=== TASK DESCRIPTION ===
Could you retype every entry below exactly as written?

----- PROVIDED RECORDS -----

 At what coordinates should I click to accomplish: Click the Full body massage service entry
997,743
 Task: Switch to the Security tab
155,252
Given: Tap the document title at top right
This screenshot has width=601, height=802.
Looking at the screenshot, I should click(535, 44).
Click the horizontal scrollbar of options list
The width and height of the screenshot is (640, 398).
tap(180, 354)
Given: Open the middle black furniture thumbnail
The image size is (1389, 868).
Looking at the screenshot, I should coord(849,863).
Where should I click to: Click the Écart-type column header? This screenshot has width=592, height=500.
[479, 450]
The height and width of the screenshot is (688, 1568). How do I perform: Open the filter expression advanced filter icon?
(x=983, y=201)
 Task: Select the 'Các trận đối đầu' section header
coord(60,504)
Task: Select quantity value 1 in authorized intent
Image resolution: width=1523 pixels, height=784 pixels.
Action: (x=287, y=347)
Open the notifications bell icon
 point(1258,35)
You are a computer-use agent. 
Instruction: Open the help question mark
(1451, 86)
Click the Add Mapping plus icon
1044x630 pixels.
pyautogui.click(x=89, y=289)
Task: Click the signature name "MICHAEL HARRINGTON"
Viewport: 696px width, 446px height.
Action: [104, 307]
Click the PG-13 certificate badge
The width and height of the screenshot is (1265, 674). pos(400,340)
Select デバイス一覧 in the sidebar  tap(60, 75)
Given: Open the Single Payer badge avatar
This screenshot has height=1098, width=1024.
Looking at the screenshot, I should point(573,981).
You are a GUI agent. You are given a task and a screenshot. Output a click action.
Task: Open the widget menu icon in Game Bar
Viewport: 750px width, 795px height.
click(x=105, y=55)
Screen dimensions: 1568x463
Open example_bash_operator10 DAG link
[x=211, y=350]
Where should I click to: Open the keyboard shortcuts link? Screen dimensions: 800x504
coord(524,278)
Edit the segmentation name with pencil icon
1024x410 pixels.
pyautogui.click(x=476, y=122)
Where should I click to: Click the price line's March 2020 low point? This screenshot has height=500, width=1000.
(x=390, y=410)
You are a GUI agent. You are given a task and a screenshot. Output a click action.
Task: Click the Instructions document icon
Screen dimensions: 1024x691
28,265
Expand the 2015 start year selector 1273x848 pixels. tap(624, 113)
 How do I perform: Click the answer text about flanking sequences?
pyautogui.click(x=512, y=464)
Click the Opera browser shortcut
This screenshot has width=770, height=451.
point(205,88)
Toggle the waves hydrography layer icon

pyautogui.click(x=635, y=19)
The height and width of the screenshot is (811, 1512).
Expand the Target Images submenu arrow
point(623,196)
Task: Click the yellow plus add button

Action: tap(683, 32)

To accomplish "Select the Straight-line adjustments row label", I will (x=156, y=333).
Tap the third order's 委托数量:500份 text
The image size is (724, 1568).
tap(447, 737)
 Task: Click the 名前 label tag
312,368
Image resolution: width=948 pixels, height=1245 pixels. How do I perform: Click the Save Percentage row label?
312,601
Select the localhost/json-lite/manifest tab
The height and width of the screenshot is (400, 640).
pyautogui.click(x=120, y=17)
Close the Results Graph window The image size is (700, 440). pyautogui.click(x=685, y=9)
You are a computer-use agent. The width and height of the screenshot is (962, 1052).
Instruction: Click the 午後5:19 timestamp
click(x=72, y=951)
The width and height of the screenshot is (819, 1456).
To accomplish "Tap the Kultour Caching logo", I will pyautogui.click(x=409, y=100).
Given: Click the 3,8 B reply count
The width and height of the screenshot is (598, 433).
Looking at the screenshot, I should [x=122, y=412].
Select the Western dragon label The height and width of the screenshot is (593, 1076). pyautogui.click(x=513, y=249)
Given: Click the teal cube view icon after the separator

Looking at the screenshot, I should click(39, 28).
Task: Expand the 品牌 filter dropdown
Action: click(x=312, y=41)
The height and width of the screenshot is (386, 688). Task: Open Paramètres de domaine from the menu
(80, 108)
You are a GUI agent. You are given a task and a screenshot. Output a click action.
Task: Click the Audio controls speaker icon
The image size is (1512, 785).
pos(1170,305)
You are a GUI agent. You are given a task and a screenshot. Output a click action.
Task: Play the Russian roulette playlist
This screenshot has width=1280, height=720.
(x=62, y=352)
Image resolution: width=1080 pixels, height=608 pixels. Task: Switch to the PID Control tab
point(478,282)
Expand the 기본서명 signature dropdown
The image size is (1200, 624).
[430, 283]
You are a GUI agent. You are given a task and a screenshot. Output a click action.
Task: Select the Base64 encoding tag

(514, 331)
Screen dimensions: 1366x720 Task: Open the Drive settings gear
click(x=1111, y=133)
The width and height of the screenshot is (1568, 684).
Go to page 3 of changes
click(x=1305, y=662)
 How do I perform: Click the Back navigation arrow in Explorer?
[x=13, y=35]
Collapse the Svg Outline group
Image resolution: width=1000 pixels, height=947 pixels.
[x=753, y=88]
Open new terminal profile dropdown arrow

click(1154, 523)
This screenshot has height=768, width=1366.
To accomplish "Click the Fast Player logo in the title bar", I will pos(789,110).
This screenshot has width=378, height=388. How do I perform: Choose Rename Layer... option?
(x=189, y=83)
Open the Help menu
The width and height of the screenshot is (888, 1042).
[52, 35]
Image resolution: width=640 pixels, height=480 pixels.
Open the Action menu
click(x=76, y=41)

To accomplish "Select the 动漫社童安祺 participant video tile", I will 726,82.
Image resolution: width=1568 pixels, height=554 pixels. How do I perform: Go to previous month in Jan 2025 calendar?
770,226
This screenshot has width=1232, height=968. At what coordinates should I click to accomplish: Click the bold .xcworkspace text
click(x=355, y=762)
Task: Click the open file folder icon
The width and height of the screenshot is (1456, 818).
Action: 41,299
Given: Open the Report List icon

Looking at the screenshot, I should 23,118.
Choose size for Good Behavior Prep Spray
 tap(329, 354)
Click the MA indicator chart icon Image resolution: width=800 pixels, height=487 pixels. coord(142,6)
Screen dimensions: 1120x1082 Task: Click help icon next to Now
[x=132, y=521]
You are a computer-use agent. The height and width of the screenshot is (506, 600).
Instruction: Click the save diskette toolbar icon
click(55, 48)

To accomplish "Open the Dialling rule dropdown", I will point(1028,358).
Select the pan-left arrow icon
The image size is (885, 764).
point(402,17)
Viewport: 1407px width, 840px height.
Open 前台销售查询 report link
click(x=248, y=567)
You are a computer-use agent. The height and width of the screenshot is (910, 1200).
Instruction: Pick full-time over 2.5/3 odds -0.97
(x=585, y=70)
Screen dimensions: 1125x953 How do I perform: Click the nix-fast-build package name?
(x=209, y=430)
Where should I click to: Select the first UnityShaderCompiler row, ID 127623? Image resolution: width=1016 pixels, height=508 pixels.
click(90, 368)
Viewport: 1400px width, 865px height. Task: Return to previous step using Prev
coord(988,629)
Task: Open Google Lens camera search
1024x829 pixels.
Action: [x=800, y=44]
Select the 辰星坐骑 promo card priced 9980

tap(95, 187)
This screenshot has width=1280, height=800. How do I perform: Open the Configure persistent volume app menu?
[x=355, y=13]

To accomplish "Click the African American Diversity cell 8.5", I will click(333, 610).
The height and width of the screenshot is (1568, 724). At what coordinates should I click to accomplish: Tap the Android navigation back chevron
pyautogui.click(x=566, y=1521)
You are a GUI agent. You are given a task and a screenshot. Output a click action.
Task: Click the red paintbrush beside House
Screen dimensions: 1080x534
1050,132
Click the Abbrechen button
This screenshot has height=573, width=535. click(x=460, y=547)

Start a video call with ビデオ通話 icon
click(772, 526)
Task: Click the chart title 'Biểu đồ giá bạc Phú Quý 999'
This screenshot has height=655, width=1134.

-----

=== ANSWER BELOW ===
 At what coordinates should I click to accomplish: Click the Full body massage service entry
997,743
 Task: Switch to the Security tab
155,252
Given: Tap the document title at top right
This screenshot has width=601, height=802.
Looking at the screenshot, I should click(535, 44).
Click the horizontal scrollbar of options list
The width and height of the screenshot is (640, 398).
tap(180, 354)
Given: Open the middle black furniture thumbnail
The image size is (1389, 868).
Looking at the screenshot, I should coord(849,863).
Where should I click to: Click the Écart-type column header? This screenshot has width=592, height=500.
[479, 450]
The height and width of the screenshot is (688, 1568). How do I perform: Open the filter expression advanced filter icon?
(x=983, y=201)
 Task: Select the 'Các trận đối đầu' section header
coord(60,504)
Task: Select quantity value 1 in authorized intent
Image resolution: width=1523 pixels, height=784 pixels.
Action: (x=287, y=347)
Open the notifications bell icon
 point(1258,35)
You are a computer-use agent. 
Instruction: Open the help question mark
(1451, 86)
Click the Add Mapping plus icon
1044x630 pixels.
pyautogui.click(x=89, y=289)
Task: Click the signature name "MICHAEL HARRINGTON"
Viewport: 696px width, 446px height.
Action: [104, 307]
Click the PG-13 certificate badge
The width and height of the screenshot is (1265, 674). pos(400,340)
Select デバイス一覧 in the sidebar  tap(60, 75)
Given: Open the Single Payer badge avatar
This screenshot has height=1098, width=1024.
Looking at the screenshot, I should point(573,981).
You are a GUI agent. You are given a task and a screenshot. Output a click action.
Task: Open the widget menu icon in Game Bar
Viewport: 750px width, 795px height.
click(x=105, y=55)
Screen dimensions: 1568x463
Open example_bash_operator10 DAG link
[x=211, y=350]
Where should I click to: Open the keyboard shortcuts link? Screen dimensions: 800x504
coord(524,278)
Edit the segmentation name with pencil icon
1024x410 pixels.
pyautogui.click(x=476, y=122)
Where should I click to: Click the price line's March 2020 low point? This screenshot has height=500, width=1000.
(x=390, y=410)
You are a GUI agent. You are given a task and a screenshot. Output a click action.
Task: Click the Instructions document icon
Screen dimensions: 1024x691
28,265
Expand the 2015 start year selector 1273x848 pixels. tap(624, 113)
 How do I perform: Click the answer text about flanking sequences?
pyautogui.click(x=512, y=464)
Click the Opera browser shortcut
This screenshot has width=770, height=451.
point(205,88)
Toggle the waves hydrography layer icon

pyautogui.click(x=635, y=19)
The height and width of the screenshot is (811, 1512).
Expand the Target Images submenu arrow
point(623,196)
Task: Click the yellow plus add button

Action: tap(683, 32)

To accomplish "Select the Straight-line adjustments row label", I will (x=156, y=333).
Tap the third order's 委托数量:500份 text
The image size is (724, 1568).
tap(447, 737)
 Task: Click the 名前 label tag
312,368
Image resolution: width=948 pixels, height=1245 pixels. How do I perform: Click the Save Percentage row label?
312,601
Select the localhost/json-lite/manifest tab
The height and width of the screenshot is (400, 640).
pyautogui.click(x=120, y=17)
Close the Results Graph window The image size is (700, 440). pyautogui.click(x=685, y=9)
You are a computer-use agent. The width and height of the screenshot is (962, 1052).
Instruction: Click the 午後5:19 timestamp
click(x=72, y=951)
The width and height of the screenshot is (819, 1456).
To accomplish "Tap the Kultour Caching logo", I will pyautogui.click(x=409, y=100).
Given: Click the 3,8 B reply count
The width and height of the screenshot is (598, 433).
Looking at the screenshot, I should [x=122, y=412].
Select the Western dragon label The height and width of the screenshot is (593, 1076). pyautogui.click(x=513, y=249)
Given: Click the teal cube view icon after the separator

Looking at the screenshot, I should click(39, 28).
Task: Expand the 品牌 filter dropdown
Action: click(x=312, y=41)
The height and width of the screenshot is (386, 688). Task: Open Paramètres de domaine from the menu
(80, 108)
You are a GUI agent. You are given a task and a screenshot. Output a click action.
Task: Click the Audio controls speaker icon
The image size is (1512, 785).
pos(1170,305)
You are a GUI agent. You are given a task and a screenshot. Output a click action.
Task: Play the Russian roulette playlist
This screenshot has width=1280, height=720.
(x=62, y=352)
Image resolution: width=1080 pixels, height=608 pixels. Task: Switch to the PID Control tab
point(478,282)
Expand the 기본서명 signature dropdown
The image size is (1200, 624).
[430, 283]
You are a GUI agent. You are given a task and a screenshot. Output a click action.
Task: Select the Base64 encoding tag

(514, 331)
Screen dimensions: 1366x720 Task: Open the Drive settings gear
click(x=1111, y=133)
The width and height of the screenshot is (1568, 684).
Go to page 3 of changes
click(x=1305, y=662)
 How do I perform: Click the Back navigation arrow in Explorer?
[x=13, y=35]
Collapse the Svg Outline group
Image resolution: width=1000 pixels, height=947 pixels.
[x=753, y=88]
Open new terminal profile dropdown arrow

click(1154, 523)
This screenshot has height=768, width=1366.
To accomplish "Click the Fast Player logo in the title bar", I will pos(789,110).
This screenshot has width=378, height=388. How do I perform: Choose Rename Layer... option?
(x=189, y=83)
Open the Help menu
The width and height of the screenshot is (888, 1042).
[52, 35]
Image resolution: width=640 pixels, height=480 pixels.
Open the Action menu
click(x=76, y=41)

To accomplish "Select the 动漫社童安祺 participant video tile", I will 726,82.
Image resolution: width=1568 pixels, height=554 pixels. How do I perform: Go to previous month in Jan 2025 calendar?
770,226
This screenshot has width=1232, height=968. At what coordinates should I click to accomplish: Click the bold .xcworkspace text
click(x=355, y=762)
Task: Click the open file folder icon
The width and height of the screenshot is (1456, 818).
Action: 41,299
Given: Open the Report List icon

Looking at the screenshot, I should 23,118.
Choose size for Good Behavior Prep Spray
 tap(329, 354)
Click the MA indicator chart icon Image resolution: width=800 pixels, height=487 pixels. coord(142,6)
Screen dimensions: 1120x1082 Task: Click help icon next to Now
[x=132, y=521]
You are a computer-use agent. The height and width of the screenshot is (506, 600).
Instruction: Click the save diskette toolbar icon
click(55, 48)

To accomplish "Open the Dialling rule dropdown", I will point(1028,358).
Select the pan-left arrow icon
The image size is (885, 764).
point(402,17)
Viewport: 1407px width, 840px height.
Open 前台销售查询 report link
click(x=248, y=567)
You are a computer-use agent. The height and width of the screenshot is (910, 1200).
Instruction: Pick full-time over 2.5/3 odds -0.97
(x=585, y=70)
Screen dimensions: 1125x953 How do I perform: Click the nix-fast-build package name?
(x=209, y=430)
Where should I click to: Select the first UnityShaderCompiler row, ID 127623? Image resolution: width=1016 pixels, height=508 pixels.
click(90, 368)
Viewport: 1400px width, 865px height. Task: Return to previous step using Prev
coord(988,629)
Task: Open Google Lens camera search
1024x829 pixels.
Action: [x=800, y=44]
Select the 辰星坐骑 promo card priced 9980

tap(95, 187)
This screenshot has width=1280, height=800. How do I perform: Open the Configure persistent volume app menu?
[x=355, y=13]

To accomplish "Click the African American Diversity cell 8.5", I will click(333, 610).
The height and width of the screenshot is (1568, 724). At what coordinates should I click to accomplish: Tap the Android navigation back chevron
pyautogui.click(x=566, y=1521)
You are a GUI agent. You are given a task and a screenshot. Output a click action.
Task: Click the red paintbrush beside House
Screen dimensions: 1080x534
1050,132
Click the Abbrechen button
This screenshot has height=573, width=535. click(x=460, y=547)

Start a video call with ビデオ通話 icon
click(772, 526)
Task: Click the chart title 'Biểu đồ giá bạc Phú Quý 999'
This screenshot has height=655, width=1134.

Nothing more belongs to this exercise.